> [Task instructions]: Scan the listing below. Copy each line that contains "computer".

> [Available data]:
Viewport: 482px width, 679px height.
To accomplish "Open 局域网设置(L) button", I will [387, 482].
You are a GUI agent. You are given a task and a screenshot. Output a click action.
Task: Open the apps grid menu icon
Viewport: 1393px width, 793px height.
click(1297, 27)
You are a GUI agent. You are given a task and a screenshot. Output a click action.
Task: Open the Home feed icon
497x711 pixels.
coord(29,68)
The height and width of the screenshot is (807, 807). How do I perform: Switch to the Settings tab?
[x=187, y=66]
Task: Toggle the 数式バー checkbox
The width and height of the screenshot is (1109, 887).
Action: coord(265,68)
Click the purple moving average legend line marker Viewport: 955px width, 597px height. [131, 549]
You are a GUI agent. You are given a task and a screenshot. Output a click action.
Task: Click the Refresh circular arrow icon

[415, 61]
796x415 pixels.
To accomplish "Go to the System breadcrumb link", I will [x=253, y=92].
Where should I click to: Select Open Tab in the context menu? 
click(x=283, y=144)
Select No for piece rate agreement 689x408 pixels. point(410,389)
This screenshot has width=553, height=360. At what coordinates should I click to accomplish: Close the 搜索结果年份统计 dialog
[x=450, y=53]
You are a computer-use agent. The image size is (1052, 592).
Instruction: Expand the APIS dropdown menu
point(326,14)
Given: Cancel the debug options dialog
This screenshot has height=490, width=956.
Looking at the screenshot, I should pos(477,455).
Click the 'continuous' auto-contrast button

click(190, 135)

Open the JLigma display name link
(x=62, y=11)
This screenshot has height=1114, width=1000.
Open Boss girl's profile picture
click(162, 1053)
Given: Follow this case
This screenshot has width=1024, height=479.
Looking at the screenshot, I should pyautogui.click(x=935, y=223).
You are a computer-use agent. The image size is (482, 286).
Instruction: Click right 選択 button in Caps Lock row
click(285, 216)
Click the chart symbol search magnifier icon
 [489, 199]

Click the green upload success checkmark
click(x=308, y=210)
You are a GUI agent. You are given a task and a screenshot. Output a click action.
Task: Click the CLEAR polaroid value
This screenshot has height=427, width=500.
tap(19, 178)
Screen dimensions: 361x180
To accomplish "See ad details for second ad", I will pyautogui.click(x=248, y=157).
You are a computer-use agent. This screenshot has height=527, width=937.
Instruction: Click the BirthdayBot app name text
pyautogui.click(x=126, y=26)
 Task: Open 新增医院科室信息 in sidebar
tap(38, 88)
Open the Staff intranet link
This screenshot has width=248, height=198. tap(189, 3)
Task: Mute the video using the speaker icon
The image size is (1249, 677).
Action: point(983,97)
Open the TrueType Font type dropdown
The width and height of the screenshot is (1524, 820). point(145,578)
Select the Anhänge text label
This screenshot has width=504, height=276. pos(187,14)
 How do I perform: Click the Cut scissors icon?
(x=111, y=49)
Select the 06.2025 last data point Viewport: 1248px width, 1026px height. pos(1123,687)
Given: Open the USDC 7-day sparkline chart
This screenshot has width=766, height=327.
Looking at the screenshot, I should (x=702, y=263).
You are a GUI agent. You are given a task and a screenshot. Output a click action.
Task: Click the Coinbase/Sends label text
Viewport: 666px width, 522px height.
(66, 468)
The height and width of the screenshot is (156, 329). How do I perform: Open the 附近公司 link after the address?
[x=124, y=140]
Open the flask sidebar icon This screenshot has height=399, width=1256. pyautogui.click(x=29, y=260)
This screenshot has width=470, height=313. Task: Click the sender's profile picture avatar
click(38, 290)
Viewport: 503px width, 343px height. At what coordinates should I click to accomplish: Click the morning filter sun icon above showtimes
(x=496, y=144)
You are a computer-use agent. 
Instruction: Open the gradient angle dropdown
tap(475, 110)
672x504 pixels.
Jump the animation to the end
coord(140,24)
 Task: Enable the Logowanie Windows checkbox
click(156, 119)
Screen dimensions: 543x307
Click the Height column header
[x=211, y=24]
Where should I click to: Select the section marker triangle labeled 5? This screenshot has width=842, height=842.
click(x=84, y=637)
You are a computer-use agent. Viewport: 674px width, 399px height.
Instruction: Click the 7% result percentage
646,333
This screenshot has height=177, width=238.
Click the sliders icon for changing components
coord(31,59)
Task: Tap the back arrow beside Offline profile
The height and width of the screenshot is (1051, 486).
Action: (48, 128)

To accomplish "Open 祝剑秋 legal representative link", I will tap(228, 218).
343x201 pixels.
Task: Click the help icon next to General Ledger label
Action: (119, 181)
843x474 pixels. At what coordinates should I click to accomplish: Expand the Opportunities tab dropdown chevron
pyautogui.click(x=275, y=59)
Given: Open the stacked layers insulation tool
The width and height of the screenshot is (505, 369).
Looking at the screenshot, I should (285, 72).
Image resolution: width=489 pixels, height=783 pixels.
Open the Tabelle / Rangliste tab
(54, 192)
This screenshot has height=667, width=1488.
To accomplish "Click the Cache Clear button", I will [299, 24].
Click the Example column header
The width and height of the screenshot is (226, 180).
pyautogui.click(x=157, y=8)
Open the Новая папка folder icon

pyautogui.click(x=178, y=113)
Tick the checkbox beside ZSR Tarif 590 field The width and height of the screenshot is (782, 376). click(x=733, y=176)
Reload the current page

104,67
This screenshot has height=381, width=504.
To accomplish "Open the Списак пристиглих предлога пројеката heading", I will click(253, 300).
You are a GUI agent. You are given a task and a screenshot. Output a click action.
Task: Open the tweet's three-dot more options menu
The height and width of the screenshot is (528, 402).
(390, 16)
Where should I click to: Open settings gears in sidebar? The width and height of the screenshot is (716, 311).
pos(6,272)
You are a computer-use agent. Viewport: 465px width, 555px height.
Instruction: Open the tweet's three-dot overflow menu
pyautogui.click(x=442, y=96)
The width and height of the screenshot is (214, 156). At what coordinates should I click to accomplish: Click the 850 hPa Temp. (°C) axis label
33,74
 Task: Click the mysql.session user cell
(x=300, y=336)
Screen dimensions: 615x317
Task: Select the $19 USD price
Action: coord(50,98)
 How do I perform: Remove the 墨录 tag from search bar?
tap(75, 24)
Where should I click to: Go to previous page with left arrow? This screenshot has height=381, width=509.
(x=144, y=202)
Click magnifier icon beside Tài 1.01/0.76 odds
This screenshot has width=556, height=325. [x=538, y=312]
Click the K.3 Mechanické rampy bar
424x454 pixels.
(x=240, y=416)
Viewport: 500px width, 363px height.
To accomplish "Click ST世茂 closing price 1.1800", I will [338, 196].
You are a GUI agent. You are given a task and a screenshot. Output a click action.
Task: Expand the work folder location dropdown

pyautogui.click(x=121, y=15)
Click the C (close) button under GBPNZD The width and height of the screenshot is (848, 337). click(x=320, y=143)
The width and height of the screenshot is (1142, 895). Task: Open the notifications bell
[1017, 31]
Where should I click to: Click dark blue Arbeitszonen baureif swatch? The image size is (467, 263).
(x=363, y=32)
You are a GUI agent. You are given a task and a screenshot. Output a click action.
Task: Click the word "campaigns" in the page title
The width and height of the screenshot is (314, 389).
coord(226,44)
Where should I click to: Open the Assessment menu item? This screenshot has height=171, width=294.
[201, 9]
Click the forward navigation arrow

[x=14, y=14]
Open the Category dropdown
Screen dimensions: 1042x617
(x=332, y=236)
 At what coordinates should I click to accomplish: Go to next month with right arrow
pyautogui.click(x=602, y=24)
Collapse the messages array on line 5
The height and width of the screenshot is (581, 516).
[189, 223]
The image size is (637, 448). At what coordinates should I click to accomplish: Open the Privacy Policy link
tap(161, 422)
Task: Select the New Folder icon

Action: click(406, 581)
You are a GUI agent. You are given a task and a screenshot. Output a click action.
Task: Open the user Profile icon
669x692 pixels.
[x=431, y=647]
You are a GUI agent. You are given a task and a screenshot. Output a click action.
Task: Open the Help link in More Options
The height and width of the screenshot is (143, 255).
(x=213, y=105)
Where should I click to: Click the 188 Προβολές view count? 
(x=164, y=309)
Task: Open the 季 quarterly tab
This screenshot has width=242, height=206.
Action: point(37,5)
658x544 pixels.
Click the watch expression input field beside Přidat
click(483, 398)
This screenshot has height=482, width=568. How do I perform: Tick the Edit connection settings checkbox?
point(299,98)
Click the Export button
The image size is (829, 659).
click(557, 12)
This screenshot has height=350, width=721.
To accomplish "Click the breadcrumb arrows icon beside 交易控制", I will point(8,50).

> [Written response]:
You are a computer-use agent. The image size is (1052, 592).
You are a computer-use agent. The image size is (482, 286).
You are a computer-use agent. This screenshot has height=527, width=937.
You are a computer-use agent. 
You are a computer-use agent. Viewport: 674px width, 399px height.
You are a computer-use agent. Viewport: 465px width, 555px height.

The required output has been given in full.